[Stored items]
____

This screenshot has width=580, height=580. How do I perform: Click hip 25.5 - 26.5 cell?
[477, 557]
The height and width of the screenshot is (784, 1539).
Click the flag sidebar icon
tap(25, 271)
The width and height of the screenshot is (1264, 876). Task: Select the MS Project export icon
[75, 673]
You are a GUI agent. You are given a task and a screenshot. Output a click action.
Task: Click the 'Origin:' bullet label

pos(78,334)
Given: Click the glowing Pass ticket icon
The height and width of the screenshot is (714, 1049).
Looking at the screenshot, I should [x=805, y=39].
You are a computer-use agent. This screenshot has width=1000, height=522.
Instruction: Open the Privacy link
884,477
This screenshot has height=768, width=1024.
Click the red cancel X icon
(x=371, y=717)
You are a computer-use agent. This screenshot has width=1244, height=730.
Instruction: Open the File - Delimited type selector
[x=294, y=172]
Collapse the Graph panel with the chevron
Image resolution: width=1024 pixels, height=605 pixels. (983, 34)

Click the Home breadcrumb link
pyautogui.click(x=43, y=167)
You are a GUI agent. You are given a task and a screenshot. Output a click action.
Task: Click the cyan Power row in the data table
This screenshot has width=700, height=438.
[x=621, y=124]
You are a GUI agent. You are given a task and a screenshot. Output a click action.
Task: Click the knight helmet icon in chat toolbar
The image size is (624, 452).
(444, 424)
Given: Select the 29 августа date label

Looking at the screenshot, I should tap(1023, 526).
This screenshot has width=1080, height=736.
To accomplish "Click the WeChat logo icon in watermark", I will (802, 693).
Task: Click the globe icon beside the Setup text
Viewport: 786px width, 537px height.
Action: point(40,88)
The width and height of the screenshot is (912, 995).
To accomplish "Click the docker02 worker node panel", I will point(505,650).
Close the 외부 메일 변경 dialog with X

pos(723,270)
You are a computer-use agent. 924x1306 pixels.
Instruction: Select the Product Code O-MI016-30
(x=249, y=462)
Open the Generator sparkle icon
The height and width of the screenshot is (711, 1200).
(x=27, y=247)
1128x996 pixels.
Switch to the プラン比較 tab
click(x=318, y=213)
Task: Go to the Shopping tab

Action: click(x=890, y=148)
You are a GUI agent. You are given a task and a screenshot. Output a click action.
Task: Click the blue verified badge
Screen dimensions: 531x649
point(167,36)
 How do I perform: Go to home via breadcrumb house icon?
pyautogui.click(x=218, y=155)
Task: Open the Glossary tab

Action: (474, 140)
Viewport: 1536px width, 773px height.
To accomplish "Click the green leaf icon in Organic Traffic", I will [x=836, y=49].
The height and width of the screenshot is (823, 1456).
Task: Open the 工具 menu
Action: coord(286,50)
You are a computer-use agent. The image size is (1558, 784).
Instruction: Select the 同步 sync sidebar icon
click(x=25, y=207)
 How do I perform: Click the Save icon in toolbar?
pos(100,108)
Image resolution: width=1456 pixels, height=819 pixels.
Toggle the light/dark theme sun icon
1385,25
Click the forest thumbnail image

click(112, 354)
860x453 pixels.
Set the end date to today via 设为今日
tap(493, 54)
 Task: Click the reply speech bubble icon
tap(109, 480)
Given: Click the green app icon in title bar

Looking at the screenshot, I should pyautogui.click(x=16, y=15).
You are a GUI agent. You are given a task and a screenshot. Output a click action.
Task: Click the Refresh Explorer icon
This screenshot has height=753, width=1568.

____

[EXERCISE DIRECTIONS] Only the number is needed here: how many lines of the records contain "computer"?

[WRITTEN ANSWER] 4